GMatch: A Lightweight, Geometry-Constrained Keypoint Matcher for Zero-Shot 6DoF Pose Estimation in Robotic Grasp Tasks
Ming Yang, Haoran Li
TL;DR
GMatch tackles the challenge of zero-shot 6DoF pose estimation on resource-constrained robots by revisiting keypoint matching and introducing a geometry-constrained incremental matcher. It formulates correspondence as a branch-and-bound search that enforces geometric completeness via pairwise distances and scalar triple products, augmented with an opacity constraint to prevent flip-overs, and operates with a tunable feature-distance threshold $\epsilon_f$ and geometry tolerance $\epsilon_c$. Across HOPE and YCB-Video, GMatch coupled with SIFT achieves competitive accuracy, outperforming several feature-based and registration baselines and approaching state-of-the-art zero-shot methods on texture-rich objects, while running efficiently on CPU-only hardware. A real-world LoCoBot grasp demonstration validates its practicality, illustrating a lightweight, white-box solution that remains flexible to descriptor choice and potentially scalable with improved descriptors.
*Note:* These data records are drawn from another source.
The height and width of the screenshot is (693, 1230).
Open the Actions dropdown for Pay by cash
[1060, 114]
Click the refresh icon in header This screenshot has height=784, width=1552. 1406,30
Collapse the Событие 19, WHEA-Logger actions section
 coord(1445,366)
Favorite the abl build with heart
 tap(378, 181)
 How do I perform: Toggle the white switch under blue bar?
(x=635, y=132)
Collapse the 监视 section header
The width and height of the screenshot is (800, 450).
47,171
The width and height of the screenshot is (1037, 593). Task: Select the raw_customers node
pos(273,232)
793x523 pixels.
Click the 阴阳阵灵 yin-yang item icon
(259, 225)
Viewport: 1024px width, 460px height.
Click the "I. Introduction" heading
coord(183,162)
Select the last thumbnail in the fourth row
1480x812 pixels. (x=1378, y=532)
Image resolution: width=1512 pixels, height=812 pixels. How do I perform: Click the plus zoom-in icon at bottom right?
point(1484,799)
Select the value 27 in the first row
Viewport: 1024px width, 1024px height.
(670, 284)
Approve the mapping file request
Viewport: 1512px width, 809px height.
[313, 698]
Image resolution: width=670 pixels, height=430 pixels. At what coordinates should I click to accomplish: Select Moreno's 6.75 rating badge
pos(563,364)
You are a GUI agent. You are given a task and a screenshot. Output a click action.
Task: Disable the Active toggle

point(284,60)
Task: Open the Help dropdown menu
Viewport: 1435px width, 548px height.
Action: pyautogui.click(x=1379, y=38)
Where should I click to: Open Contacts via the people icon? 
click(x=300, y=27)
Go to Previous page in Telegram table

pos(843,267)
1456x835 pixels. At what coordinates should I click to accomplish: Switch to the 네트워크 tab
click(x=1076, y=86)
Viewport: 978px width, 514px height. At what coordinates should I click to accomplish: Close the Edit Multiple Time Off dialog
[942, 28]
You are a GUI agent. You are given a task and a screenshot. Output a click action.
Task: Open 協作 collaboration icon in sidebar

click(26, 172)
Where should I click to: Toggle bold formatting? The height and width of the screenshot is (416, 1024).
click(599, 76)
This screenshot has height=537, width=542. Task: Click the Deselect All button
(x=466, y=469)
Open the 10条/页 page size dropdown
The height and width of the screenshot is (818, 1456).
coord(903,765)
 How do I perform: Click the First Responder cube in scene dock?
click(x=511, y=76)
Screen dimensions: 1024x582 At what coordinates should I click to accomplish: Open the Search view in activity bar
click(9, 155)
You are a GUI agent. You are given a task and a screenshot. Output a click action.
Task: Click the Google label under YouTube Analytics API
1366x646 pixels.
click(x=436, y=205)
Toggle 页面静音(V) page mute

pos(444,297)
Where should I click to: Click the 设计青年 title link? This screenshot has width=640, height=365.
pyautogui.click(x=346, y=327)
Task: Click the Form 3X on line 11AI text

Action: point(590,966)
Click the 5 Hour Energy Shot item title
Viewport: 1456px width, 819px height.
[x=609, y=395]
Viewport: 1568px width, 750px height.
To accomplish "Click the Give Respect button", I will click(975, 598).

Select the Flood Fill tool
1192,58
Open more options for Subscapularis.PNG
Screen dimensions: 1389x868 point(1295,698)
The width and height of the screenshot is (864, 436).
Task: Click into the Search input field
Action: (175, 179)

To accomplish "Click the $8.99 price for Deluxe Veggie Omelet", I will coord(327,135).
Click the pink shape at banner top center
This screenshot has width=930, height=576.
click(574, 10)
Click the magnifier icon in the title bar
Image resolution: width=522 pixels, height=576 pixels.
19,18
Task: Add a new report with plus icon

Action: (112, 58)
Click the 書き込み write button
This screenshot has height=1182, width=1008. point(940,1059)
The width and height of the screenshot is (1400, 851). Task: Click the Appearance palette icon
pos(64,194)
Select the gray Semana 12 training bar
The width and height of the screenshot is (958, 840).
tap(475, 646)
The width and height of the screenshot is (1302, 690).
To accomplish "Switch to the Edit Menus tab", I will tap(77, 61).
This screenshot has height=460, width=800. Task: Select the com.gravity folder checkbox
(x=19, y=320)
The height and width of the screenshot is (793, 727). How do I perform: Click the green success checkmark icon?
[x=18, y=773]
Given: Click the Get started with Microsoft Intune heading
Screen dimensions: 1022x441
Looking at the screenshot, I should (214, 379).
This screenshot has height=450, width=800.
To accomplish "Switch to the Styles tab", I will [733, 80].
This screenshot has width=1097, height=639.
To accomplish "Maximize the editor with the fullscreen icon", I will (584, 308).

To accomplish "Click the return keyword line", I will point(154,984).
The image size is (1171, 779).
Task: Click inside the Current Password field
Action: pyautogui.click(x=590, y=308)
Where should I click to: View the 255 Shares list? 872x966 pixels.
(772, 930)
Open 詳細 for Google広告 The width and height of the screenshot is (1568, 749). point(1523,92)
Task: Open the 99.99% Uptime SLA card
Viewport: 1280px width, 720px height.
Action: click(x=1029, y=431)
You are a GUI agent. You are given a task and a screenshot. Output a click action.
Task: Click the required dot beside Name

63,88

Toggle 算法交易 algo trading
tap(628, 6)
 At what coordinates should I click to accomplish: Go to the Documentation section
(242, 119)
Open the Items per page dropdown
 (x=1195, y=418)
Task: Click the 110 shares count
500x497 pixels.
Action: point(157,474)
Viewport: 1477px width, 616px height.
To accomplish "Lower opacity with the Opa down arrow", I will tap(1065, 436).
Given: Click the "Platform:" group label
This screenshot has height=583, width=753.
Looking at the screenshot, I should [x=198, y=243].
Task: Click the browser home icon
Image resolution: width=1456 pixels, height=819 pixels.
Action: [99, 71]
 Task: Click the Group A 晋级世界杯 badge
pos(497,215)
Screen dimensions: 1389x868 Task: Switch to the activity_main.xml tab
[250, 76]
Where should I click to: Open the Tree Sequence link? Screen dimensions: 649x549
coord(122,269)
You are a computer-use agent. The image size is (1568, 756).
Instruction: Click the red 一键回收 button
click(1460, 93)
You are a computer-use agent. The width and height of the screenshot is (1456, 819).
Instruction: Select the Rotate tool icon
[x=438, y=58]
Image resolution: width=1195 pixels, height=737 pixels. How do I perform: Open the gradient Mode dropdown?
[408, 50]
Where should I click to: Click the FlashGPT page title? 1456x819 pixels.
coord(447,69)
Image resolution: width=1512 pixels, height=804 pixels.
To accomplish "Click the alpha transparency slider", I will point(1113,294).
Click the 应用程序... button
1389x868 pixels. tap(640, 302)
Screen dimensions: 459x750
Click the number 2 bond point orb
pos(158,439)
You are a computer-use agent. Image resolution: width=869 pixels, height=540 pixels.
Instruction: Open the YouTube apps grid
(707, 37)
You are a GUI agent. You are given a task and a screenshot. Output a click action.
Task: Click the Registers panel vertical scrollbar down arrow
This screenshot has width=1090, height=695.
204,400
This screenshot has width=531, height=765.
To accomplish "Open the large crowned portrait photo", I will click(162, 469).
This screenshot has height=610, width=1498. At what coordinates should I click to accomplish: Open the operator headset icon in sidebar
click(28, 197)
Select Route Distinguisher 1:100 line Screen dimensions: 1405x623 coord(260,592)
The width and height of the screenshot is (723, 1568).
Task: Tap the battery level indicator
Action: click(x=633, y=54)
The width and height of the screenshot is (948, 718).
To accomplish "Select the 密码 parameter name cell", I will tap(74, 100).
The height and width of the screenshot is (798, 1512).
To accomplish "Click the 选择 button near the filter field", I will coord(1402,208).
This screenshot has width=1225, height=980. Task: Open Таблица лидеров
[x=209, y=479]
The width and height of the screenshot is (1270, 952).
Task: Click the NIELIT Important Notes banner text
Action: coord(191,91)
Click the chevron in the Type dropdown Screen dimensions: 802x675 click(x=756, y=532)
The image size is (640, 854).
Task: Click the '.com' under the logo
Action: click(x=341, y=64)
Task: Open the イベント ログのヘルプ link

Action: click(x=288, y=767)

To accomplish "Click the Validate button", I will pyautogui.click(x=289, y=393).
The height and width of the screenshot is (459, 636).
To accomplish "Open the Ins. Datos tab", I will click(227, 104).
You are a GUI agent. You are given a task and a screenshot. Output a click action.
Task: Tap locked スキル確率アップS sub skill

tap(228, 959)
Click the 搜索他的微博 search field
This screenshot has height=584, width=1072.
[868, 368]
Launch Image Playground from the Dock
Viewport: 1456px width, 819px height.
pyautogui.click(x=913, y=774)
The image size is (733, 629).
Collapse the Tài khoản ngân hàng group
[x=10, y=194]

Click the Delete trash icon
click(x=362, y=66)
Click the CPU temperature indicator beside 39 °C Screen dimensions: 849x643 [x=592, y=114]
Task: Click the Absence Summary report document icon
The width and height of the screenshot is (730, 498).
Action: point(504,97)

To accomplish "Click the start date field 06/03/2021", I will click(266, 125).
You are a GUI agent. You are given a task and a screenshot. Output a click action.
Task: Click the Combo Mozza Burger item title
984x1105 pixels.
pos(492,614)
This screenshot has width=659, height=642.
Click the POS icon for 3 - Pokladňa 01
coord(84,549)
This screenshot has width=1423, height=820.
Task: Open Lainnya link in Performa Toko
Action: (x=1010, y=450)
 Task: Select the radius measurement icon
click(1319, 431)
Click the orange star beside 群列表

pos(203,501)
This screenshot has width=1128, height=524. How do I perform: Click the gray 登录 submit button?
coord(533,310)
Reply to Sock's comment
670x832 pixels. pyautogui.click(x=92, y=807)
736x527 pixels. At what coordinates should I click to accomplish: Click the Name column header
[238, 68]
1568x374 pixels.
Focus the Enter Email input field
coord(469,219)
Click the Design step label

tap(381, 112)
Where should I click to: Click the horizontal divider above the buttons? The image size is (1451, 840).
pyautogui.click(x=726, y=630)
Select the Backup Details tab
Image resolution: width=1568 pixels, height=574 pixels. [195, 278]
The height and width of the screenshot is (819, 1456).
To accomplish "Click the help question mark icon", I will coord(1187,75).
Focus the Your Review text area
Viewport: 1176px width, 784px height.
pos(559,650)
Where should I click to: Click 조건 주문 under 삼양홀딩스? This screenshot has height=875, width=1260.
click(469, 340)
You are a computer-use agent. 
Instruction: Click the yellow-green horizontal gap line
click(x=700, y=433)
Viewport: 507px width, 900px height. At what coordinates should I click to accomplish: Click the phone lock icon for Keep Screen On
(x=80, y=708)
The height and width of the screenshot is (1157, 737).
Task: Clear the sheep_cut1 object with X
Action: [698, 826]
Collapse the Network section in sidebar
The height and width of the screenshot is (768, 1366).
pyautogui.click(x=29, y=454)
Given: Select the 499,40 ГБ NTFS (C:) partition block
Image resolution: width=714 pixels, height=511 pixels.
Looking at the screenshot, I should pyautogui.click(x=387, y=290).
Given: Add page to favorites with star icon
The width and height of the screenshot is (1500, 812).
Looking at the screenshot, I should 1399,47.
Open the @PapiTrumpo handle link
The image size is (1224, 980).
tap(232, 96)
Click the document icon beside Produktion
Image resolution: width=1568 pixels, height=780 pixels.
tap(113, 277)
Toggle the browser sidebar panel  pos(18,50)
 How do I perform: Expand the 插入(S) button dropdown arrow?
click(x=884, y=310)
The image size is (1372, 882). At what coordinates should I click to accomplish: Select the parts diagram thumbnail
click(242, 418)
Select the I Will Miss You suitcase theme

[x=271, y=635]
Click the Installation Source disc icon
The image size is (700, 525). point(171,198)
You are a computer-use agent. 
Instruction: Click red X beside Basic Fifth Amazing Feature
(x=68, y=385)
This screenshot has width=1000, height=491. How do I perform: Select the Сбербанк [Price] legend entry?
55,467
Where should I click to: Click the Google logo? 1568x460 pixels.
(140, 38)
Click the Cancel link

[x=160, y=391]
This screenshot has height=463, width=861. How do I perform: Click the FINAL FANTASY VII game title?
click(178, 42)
The work highlights a practical direction for robust yet efficient pose estimation in embedded robotic systems, with future work targeting descriptor quality and additional geometric constraints to broaden robustness.
Abstract
6DoF object pose estimation is fundamental to robotic grasp tasks. While recent learning-based methods achieve high accuracy, their computational demands hinder deployment on resource-constrained mobile platforms. In this work, we revisit the classical keypoint matching paradigm and propose GMatch, a lightweight, geometry-constrained keypoint matcher that can run efficiently on embedded CPU-only platforms. GMatch works with keypoint descriptors and it uses a set of geometric constraints to establishes inherent ambiguities between features extracted by descriptors, thus giving a globally consistent correspondences from which 6DoF pose can be easily solved. We benchmark GMatch on the HOPE and YCB-Video datasets, where our method beats existing keypoint matchers (both feature-based and geometry-based) among three commonly used descriptors and approaches the SOTA zero-shot method on texture-rich objects with much more humble devices. The method is further deployed on a LoCoBot mobile manipulator, enabling a one-shot grasp pipeline that demonstrates high task success rates in real-world experiments. In a word, by its lightweight and white-box nature, GMatch offers a practical solution for resource-limited robotic systems, and although currently bottlenecked by descriptor quality, the framework presents a promising direction towards robust yet efficient pose estimation. Code will be released soon under Mozilla Public License.